The company referred to (M.T.S.), as disclosed by a letter dated 20 June 1977 from its solicitors to the Order of St. John, was in communication with a number of persons interested in making donations to the Order. As consideration for this service the Order was to pay a fee to M.T.S. of 98.8% of the amount of any gifts. The appellant was one such proposed donor in the sum of $10,000.
Under the terms of a loan agreement dated 29 June 1977 the appellant as borrower borrowed, from a company known as Sadar Finance Pty. Ltd. as lender, the principal sum of $8,500. By the terms of the agreement the borrower was to repay the principal sum at the expiration of forty years with simple interest at 5% payable at the end of the term, with power to pay off at any time during the term.
By cl. 4 of the agreement the lender had the option to call up the whole of the principal sum together with interest at 14%. By cl. 5 should the borrower make a gift of $10,000 to the Order of St. John, the lender's option to call was to cease, and the borrower was to have the right to purchase the lender's rights under the agreement at a price equal to the current commercial value of the principal and interest outstanding at the time. Over the first five years of the loan that price was precalculated by an actuary as not exceeding the percentages set out in the schedule to the agreement.
As, in the event of the borrower making the gift referred to, the loan was necessarily at the long term of 40 years and the low rate of interest at 5% simple payable at the end of the 40 years, the discounted value of the loan over the first five years was very small, being
ATC 4014less than ½ of 1% of it. I do not understand the idea of the borrower buying the subject matter of the loan and thereby becoming his own creditor but the effect of the agreement is that the loan could be retired by payment of merely a nominal amount ranging between about $17 in the first year to $35 in the fifth year. Effectively, therefore, upon making the disposition of $10,000 the disponor would be $1,500 out-of-pocket but could retire the debt of $8,500 by a nominal payment. On the other hand he would have the tax advantage of $10,000 allowable deduction from his assessable income. As the disponee had to pay 98.8% of the amount of the disposition to M.T.S., for securing it, the Order of St. John would receive a net benefit of $120. It is also apparent from the evidence that the whole of the $9,880 payable as remuneration by the Order of St. John to M.T.S. was to be immediately paid by the latter to the original lender Sadar Finance Pty. Ltd. which company would thus make a gain of $1,380 plus the few dollars for the retirement of the loan. There is no evidence as to what, if any, remuneration M.T.S. was to receive upon its own account.

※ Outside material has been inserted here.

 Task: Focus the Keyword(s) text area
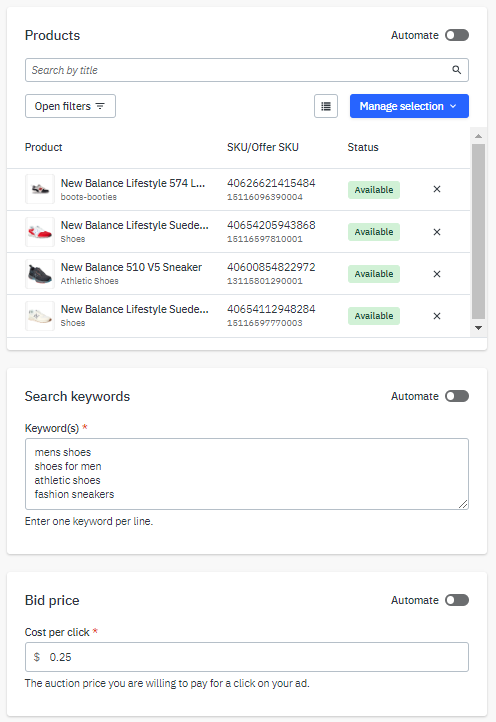247,474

No admission was made by the appellant as to the relevance of the documents placed before me, nor of the background facts, but what happened in this case is the subject of an agreed statement of facts as follows:
``2. The Order of St. John in Australia is a public benevolent institution within sec. 78(1)(a)(ii) of the Income Tax Assessment Act 1936.
3. On 29 June 1977 the Appellant (`the taxpayer') executed the loan agreement, a copy of which is contained in folios 20-24 of document 1(a), supra.

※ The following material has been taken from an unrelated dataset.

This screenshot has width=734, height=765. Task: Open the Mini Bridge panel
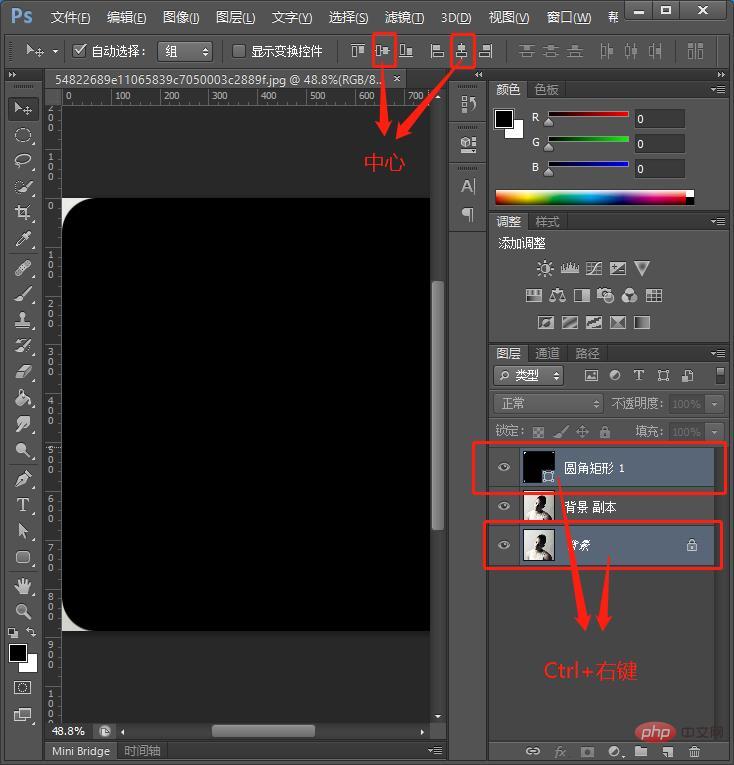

4. Between 22 June 1977 and 30 June 1977 current trading accounts for -
- (a) the Order of St. John (authority to operate which has been at all times possessed by St. John), being the Order of St. John account,
- (b) M.T.S. as trustee for the W.F. Clemens Family Trust, being the M.T.S. account, and
- (c) Sadar Finance Pty. Ltd.
were kept at the C.B.A.
5. On 29 June 1977 the principal sum of the loan of $8,500 referred to in the first schedule of the loan agreement (at folio 23 in document 1(a) supra) was paid to the taxpayer by Sadar Finance Pty. Ltd. drawing a cheque for $8,500 on its account at the C.B.A. and by the C.B.A. remitting by telegraphic transfer $8,500 to a branch of The Commercial Bank of Australia Limited at Perth (`C.B.A. Perth') which on 29 June 1977 issued a bank cheque to the taxpayer which was then duly deposited to the credit of a bank account of the taxpayer at the National Bank of Australasia Ltd. at St. George's Terrace, Perth.
6. On 30 June 1977 (and during the year of income ended on 30 June 1977) the taxpayer paid $10,000 to the Order of St. John. The payment of $10,000 was effected by the C.B.A. Perth remitting by telegraphic transfer on account of the taxpayer $10,000 to the C.B.A. to the credited by it to the Order of St. John, the said amount being credited by the C.B.A. to the Order of St. John account pursuant to the authority contained in document 1(e). Pursuant to the arrangement between M.T.S. and the Order of St. John constituted by the documents referred to in 1(c) and 1(d), supra, $9,880, being 98.8 per cent of the said amount of $10,000, was on 30 June 1977 transferred from the Order of St. John account to the account of M.T.S. as Trustee of the W.F. Clemens Family Trust. The transfer was effected pursuant to the authority contained in document 1(f), supra.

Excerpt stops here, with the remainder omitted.